Items from a dataset
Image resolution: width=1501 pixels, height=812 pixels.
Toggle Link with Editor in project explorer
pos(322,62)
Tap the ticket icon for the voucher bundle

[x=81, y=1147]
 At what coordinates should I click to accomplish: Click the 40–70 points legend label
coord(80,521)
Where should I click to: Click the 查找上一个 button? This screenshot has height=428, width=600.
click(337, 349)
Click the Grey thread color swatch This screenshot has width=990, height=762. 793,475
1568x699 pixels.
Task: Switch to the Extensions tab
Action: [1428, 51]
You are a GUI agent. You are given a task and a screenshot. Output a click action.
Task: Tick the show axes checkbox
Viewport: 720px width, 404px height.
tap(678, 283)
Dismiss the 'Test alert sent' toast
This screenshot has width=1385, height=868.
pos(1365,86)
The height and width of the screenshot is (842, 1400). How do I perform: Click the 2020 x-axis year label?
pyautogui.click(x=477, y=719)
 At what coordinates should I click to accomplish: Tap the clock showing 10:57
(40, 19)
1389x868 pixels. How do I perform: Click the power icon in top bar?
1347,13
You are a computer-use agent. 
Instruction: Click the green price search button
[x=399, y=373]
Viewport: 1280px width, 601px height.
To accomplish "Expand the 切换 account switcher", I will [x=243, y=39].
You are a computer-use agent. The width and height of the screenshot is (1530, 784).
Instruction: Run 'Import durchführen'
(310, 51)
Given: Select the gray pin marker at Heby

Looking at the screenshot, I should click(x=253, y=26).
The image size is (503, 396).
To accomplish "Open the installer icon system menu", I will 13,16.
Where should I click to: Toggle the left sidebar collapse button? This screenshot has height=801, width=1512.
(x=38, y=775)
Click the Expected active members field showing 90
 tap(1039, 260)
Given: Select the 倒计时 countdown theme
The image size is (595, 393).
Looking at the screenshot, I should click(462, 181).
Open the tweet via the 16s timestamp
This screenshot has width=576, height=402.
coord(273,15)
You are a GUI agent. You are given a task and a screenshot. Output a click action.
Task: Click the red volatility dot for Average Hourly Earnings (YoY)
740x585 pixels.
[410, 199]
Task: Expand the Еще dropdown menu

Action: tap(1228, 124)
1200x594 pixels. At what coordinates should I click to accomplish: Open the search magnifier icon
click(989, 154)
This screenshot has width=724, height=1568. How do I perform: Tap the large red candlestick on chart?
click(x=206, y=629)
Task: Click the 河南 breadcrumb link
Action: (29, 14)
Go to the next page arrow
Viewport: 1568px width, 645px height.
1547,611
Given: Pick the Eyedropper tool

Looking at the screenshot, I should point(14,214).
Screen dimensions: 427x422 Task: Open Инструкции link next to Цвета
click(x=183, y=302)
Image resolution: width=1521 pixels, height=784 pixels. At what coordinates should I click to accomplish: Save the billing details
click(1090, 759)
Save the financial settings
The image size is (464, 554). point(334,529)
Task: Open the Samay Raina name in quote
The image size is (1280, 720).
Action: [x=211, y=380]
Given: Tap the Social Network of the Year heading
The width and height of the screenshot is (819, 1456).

DIRECTIONS FOR THIS TASK: Would you please give the data above again, exactly as it appears?

SOLUTION FOR THIS PROBLEM:
Image resolution: width=1501 pixels, height=812 pixels.
Toggle Link with Editor in project explorer
pos(322,62)
Tap the ticket icon for the voucher bundle

[x=81, y=1147]
 At what coordinates should I click to accomplish: Click the 40–70 points legend label
coord(80,521)
Where should I click to: Click the 查找上一个 button? This screenshot has height=428, width=600.
click(337, 349)
Click the Grey thread color swatch This screenshot has width=990, height=762. 793,475
1568x699 pixels.
Task: Switch to the Extensions tab
Action: [1428, 51]
You are a GUI agent. You are given a task and a screenshot. Output a click action.
Task: Tick the show axes checkbox
Viewport: 720px width, 404px height.
tap(678, 283)
Dismiss the 'Test alert sent' toast
This screenshot has width=1385, height=868.
pos(1365,86)
The height and width of the screenshot is (842, 1400). How do I perform: Click the 2020 x-axis year label?
pyautogui.click(x=477, y=719)
 At what coordinates should I click to accomplish: Tap the clock showing 10:57
(40, 19)
1389x868 pixels. How do I perform: Click the power icon in top bar?
1347,13
You are a computer-use agent. 
Instruction: Click the green price search button
[x=399, y=373]
Viewport: 1280px width, 601px height.
To accomplish "Expand the 切换 account switcher", I will [x=243, y=39].
You are a computer-use agent. The width and height of the screenshot is (1530, 784).
Instruction: Run 'Import durchführen'
(310, 51)
Given: Select the gray pin marker at Heby

Looking at the screenshot, I should click(x=253, y=26).
The image size is (503, 396).
To accomplish "Open the installer icon system menu", I will 13,16.
Where should I click to: Toggle the left sidebar collapse button? This screenshot has height=801, width=1512.
(x=38, y=775)
Click the Expected active members field showing 90
 tap(1039, 260)
Given: Select the 倒计时 countdown theme
The image size is (595, 393).
Looking at the screenshot, I should click(462, 181).
Open the tweet via the 16s timestamp
This screenshot has width=576, height=402.
coord(273,15)
You are a GUI agent. You are given a task and a screenshot. Output a click action.
Task: Click the red volatility dot for Average Hourly Earnings (YoY)
740x585 pixels.
[410, 199]
Task: Expand the Еще dropdown menu

Action: tap(1228, 124)
1200x594 pixels. At what coordinates should I click to accomplish: Open the search magnifier icon
click(989, 154)
This screenshot has width=724, height=1568. How do I perform: Tap the large red candlestick on chart?
click(x=206, y=629)
Task: Click the 河南 breadcrumb link
Action: (29, 14)
Go to the next page arrow
Viewport: 1568px width, 645px height.
1547,611
Given: Pick the Eyedropper tool

Looking at the screenshot, I should point(14,214).
Screen dimensions: 427x422 Task: Open Инструкции link next to Цвета
click(x=183, y=302)
Image resolution: width=1521 pixels, height=784 pixels. At what coordinates should I click to accomplish: Save the billing details
click(1090, 759)
Save the financial settings
The image size is (464, 554). point(334,529)
Task: Open the Samay Raina name in quote
The image size is (1280, 720).
Action: [x=211, y=380]
Given: Tap the Social Network of the Year heading
The width and height of the screenshot is (819, 1456).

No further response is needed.